§ WHAT THIS EXERCISE ASKS:
1) Return the passage of the HBase cluster rebalance post from "Posted by Slava" to "something else ?", copied verbatim.
2) Resume the HBase cluster rebalance post, continuing directly after its final sentence.

§ QUOTED TEXT:
- - -
Re: HBase and hadoop cluster rebalance

Posted by Slava Gorelik <sl...@gmail.com>.

Hi.Small question, little bit off topic.
How can i change the default 100GB datanode size to be something else ?

Best Regards.

On Thu, Oct 16, 2008 at 10:41 PM, stack <st...@duboce.net> wrote:

> Daniel Ploeg wrote:
>
>> Hi all,
>>
>> I performed a cluster rebalance on my test cluster yesterday (5
>> regionserver
>> / datanodes each with approx 400GB - total approx 2TB HDFS) and I would
>> like
>> to know if the mailing lists have seen similar results to what I've seen.
>>
>>
>
> I talked to the lads running hbase here at powerset.  They believe they
> have seen something similar when they grow the cluster by some significant
> percentage (20-30%).  The addition of new machines brings on a rebalancing
> and thereafter hbase runs "faster".
>
>  I had a single table with a single column family and loaded it up so that
>> it
>> just about filled the entire cluster. Actually one or two of the nodes had
>> run out of space, yet the fifth machine only had 50% of its disks utilised
>> (which is why I though a rebalance was in order). There are a total of
>> 1475
>> regions in the cluster. Prior to starting the rebalance the cluster only
>> had
>> about 250GB left to it's disposal. After the rebalance I now have almost
>> 800GB free.
>>
>>
>
> If 1475 regions, update to 0.18.1 (coming soon).
>
>  Furthermore, I was performing read tests prior to the rebalance and
>> getting
>> a response time of approx 500ms per row (each row has 10000 column
>> instances
>> of the column family which were deserialised as part of the test). After
>> the
>> rebalance my read times reduced to around 340ms.
- - -
§ PROVIDED DATA:
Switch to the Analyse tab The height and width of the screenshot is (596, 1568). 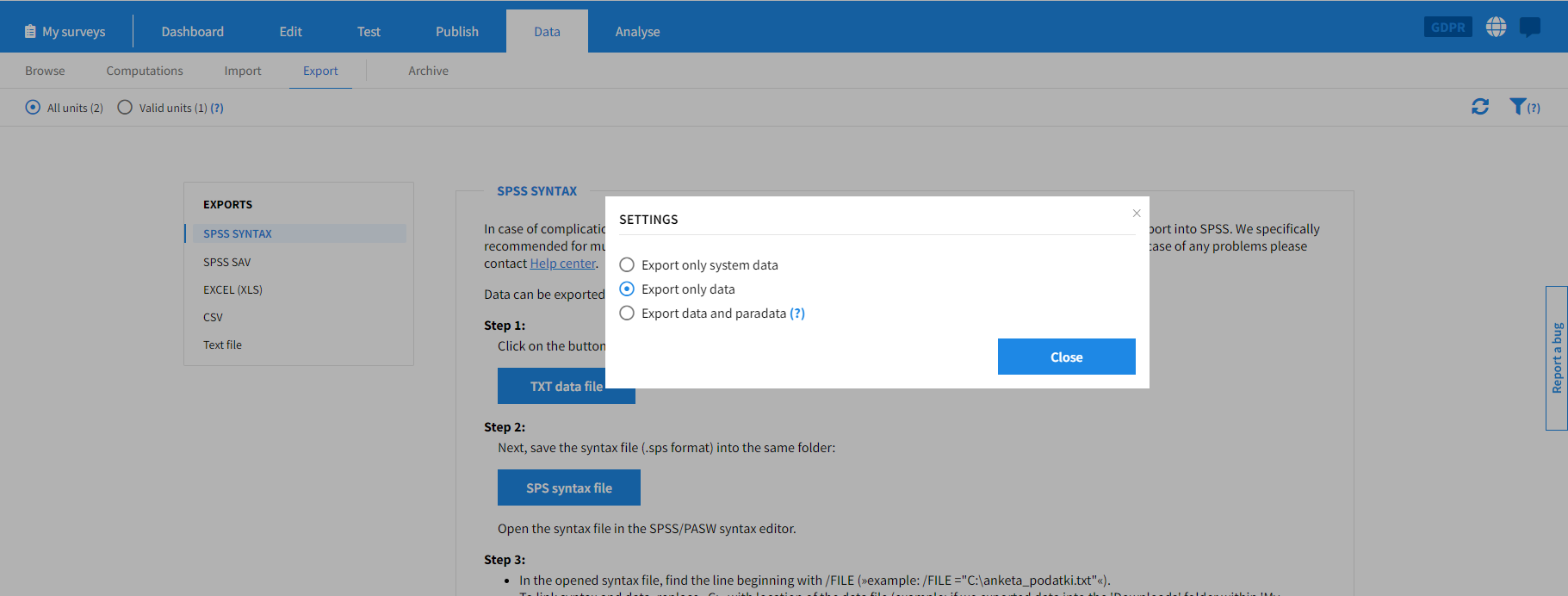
- - -
§ THE RESPONSES:
1)
Posted by Slava Gorelik <sl...@gmail.com>.

Hi.Small question, little bit off topic.
How can i change the default 100GB datanode size to be something else ?

2)
>>
>>
>>
> If you could have fewer columns in a family column, you'll get a bit better
> performance: HBASE-867.
>
> Good on you Daniel,
> St.Ack
>

Re: HBase and hadoop cluster rebalance

Posted by stack <st...@duboce.net>.

Daniel Ploeg wrote:
> Hi all,
>
> I performed a cluster rebalance on my test cluster yesterday (5 regionserver
> / datanodes each with approx 400GB - total approx 2TB HDFS) and I would like
> to know if the mailing lists have seen similar results to what I've seen.
>   

I talked to the lads running hbase here at powerset.  They believe they 
have seen something similar when they grow the cluster by some 
significant percentage (20-30%).  The addition of new machines brings on 
a rebalancing and thereafter hbase runs "faster".

> I had a single table with a single column family and loaded it up so that it
> just about filled the entire cluster. Actually one or two of the nodes had
> run out of space, yet the fifth machine only had 50% of its disks utilised
> (which is why I though a rebalance was in order). There are a total of 1475
> regions in the cluster. Prior to starting the rebalance the cluster only had
> about 250GB left to it's disposal. After the rebalance I now have almost
> 800GB free.
>   

If 1475 regions, update to 0.18.1 (coming soon).

> Furthermore, I was performing read tests prior to the rebalance and getting
> a response time of approx 500ms per row (each row has 10000 column instances
> of the column family which were deserialised as part of the test). After the
> rebalance my read times reduced to around 340ms.
>
>   
If you could have fewer columns in a family column, you'll get a bit 
better performance: HBASE-867.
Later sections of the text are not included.